▸ Material supplied:
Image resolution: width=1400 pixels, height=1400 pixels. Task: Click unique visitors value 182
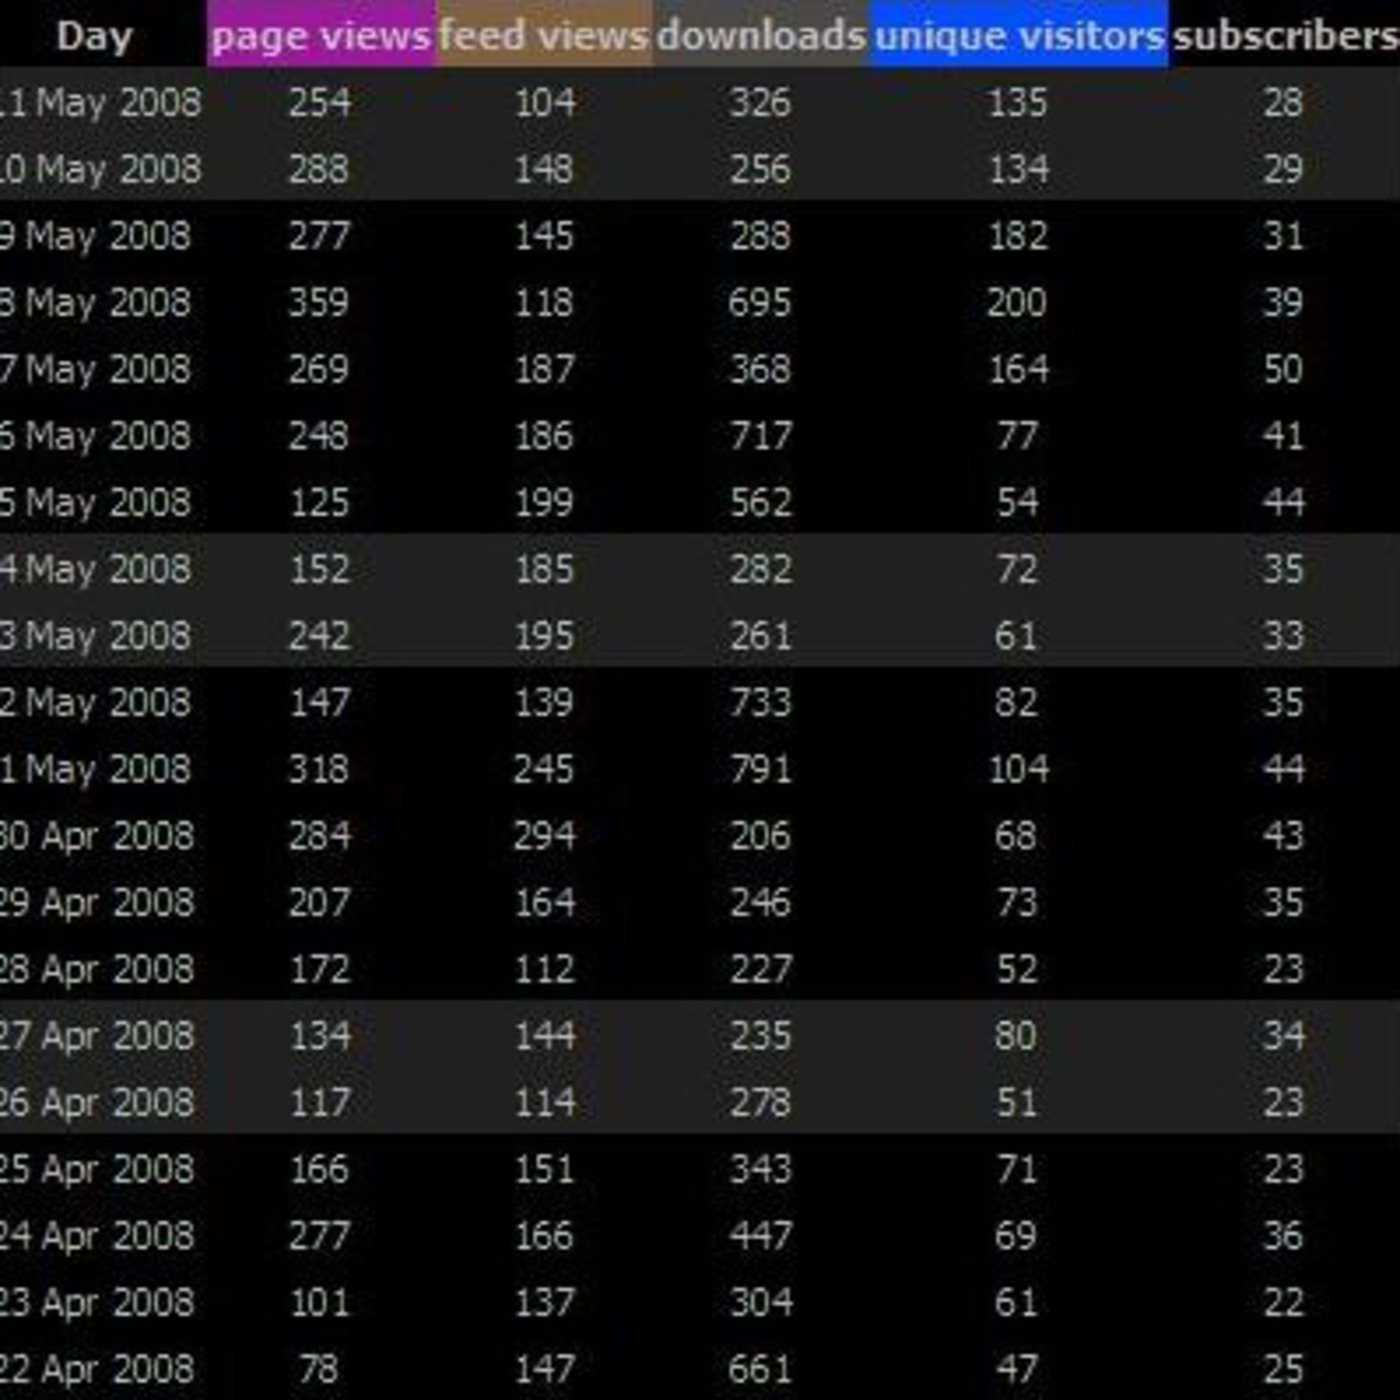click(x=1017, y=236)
...
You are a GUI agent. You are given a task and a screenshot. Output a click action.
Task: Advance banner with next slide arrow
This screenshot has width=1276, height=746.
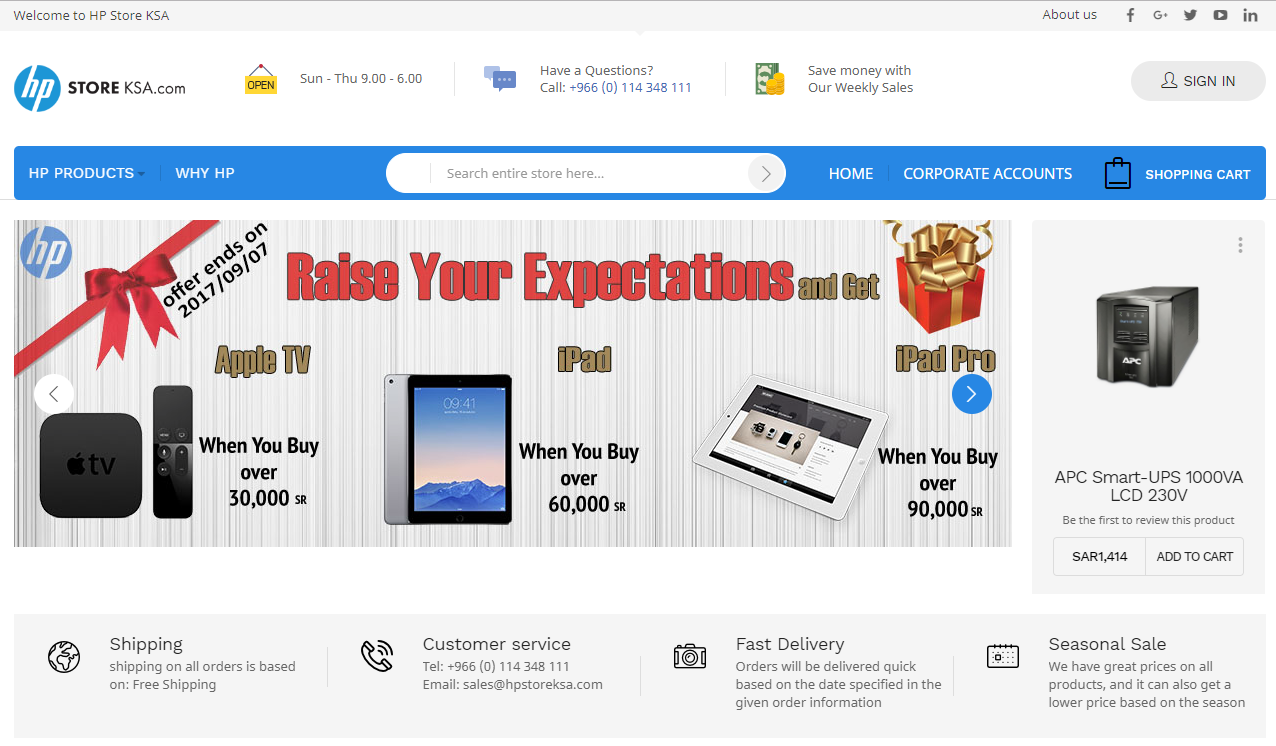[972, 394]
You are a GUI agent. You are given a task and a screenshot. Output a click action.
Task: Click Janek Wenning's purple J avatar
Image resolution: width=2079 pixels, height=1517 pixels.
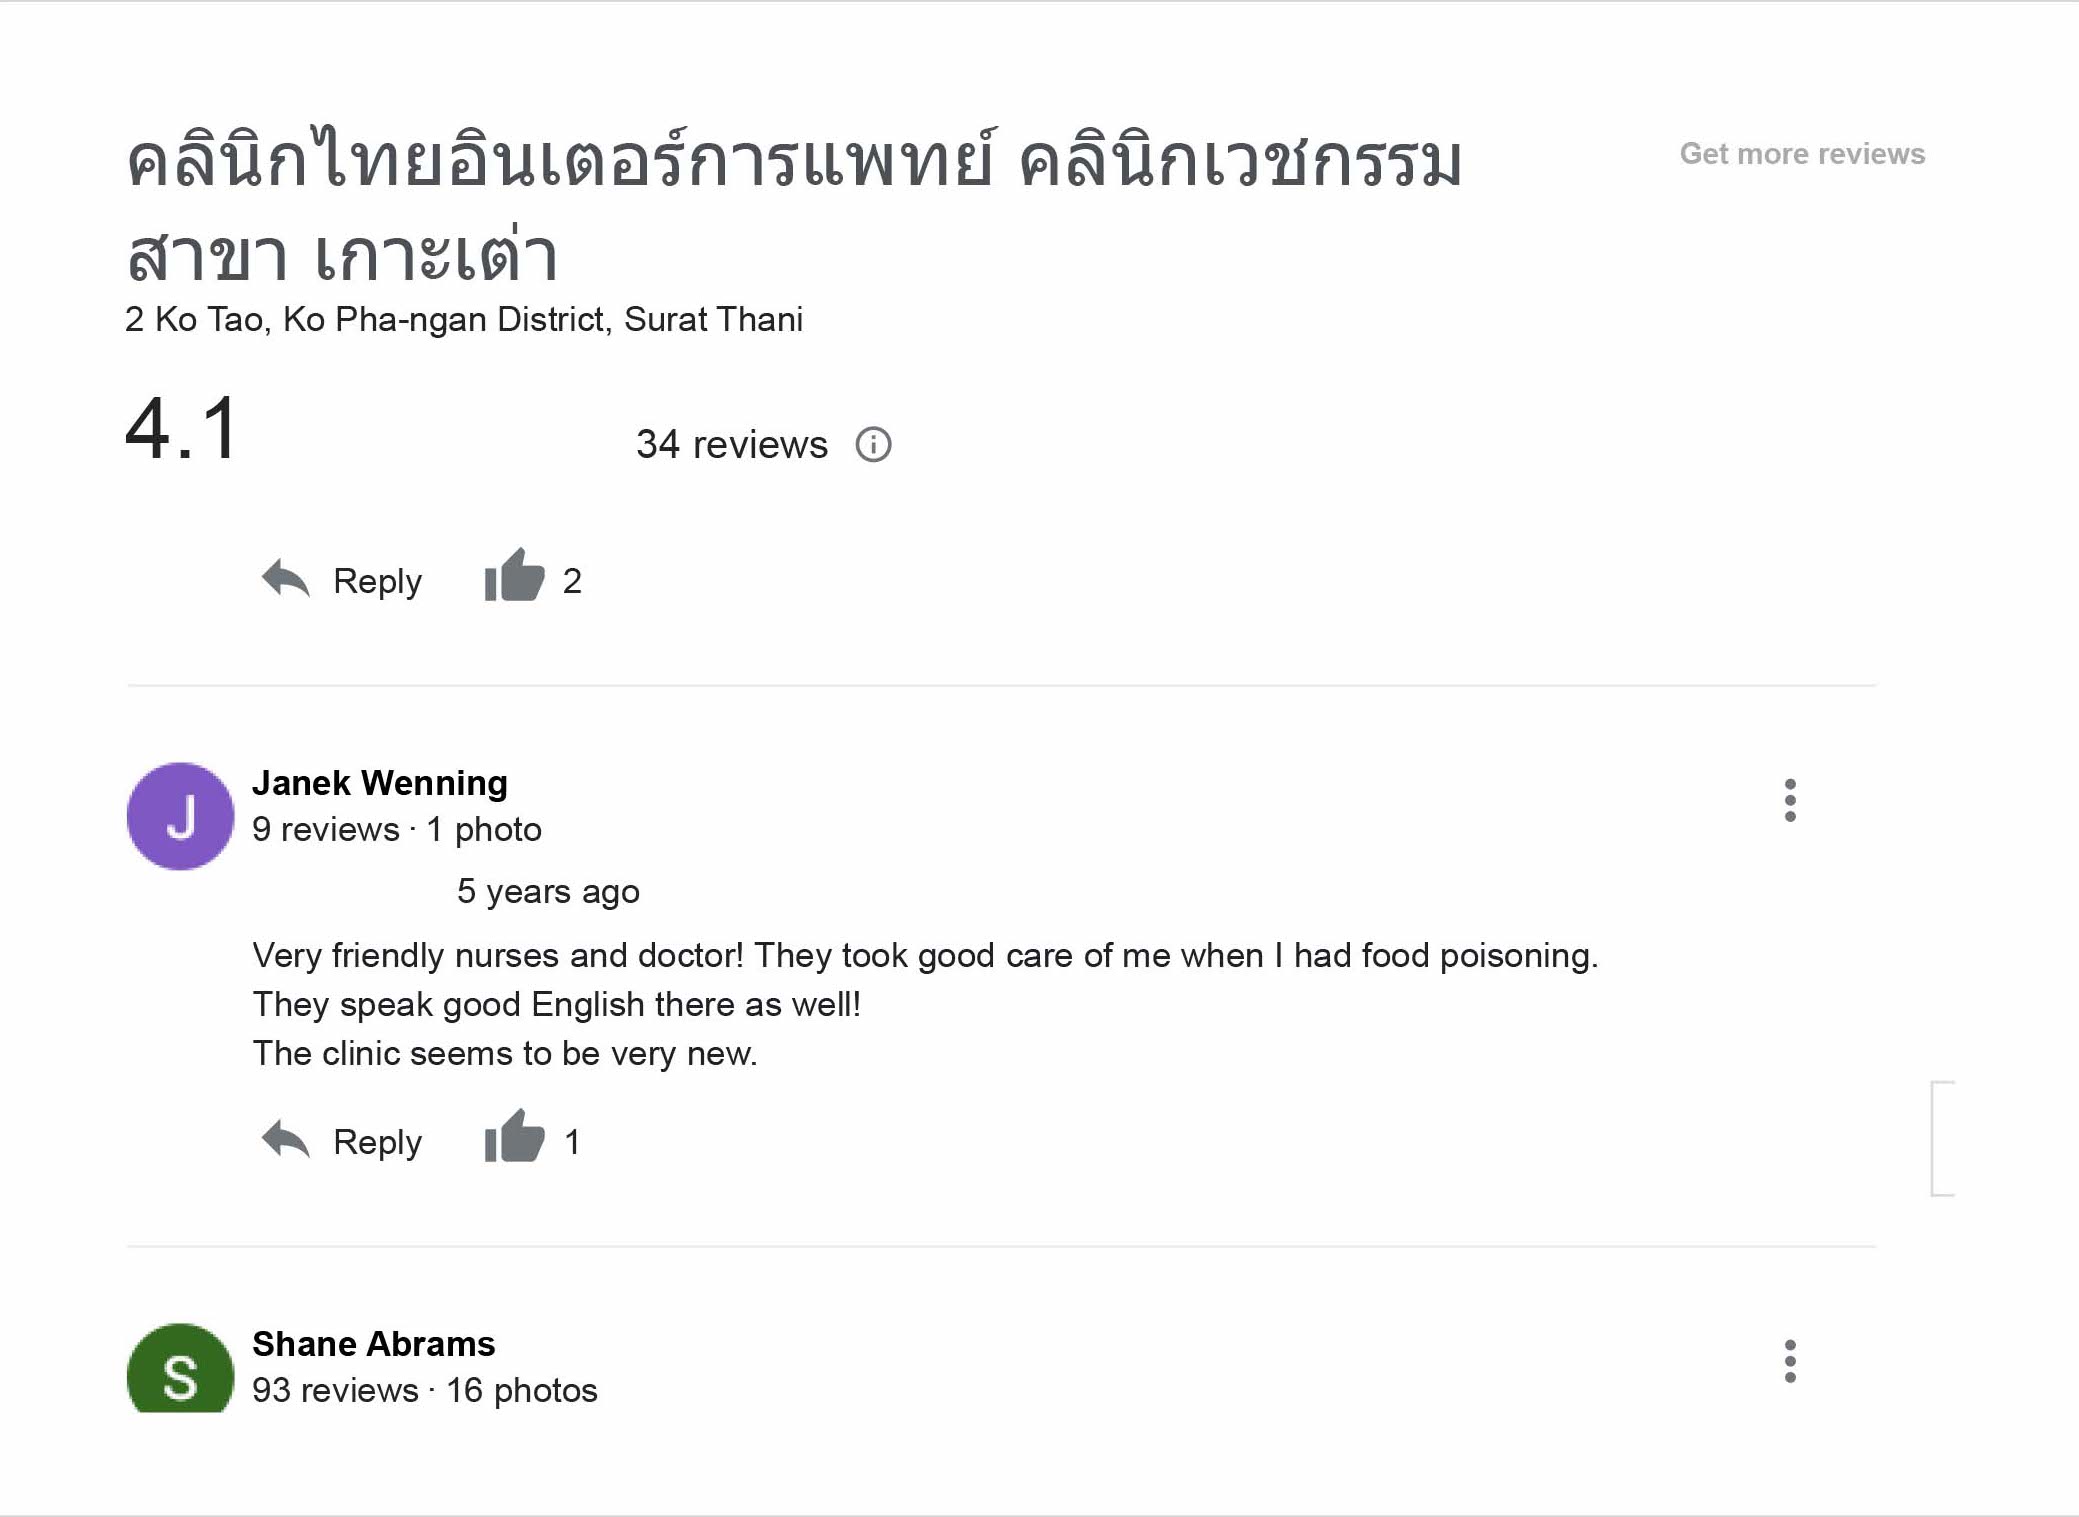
--
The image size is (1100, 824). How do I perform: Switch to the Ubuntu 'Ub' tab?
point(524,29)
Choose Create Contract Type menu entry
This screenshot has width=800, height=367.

▸ Instructions for the task:
Look above for the line with "This screenshot has width=1276, height=746." and the line with "Image resolution: width=2079". Copy them and every line between, exactly, but no pictures.

▸ Exercise response:
This screenshot has width=1276, height=746.
[972, 394]
You are a GUI agent. You are given a task and a screenshot. Output a click action.
Task: Click Janek Wenning's purple J avatar
Image resolution: width=2079 pixels, height=1517 pixels.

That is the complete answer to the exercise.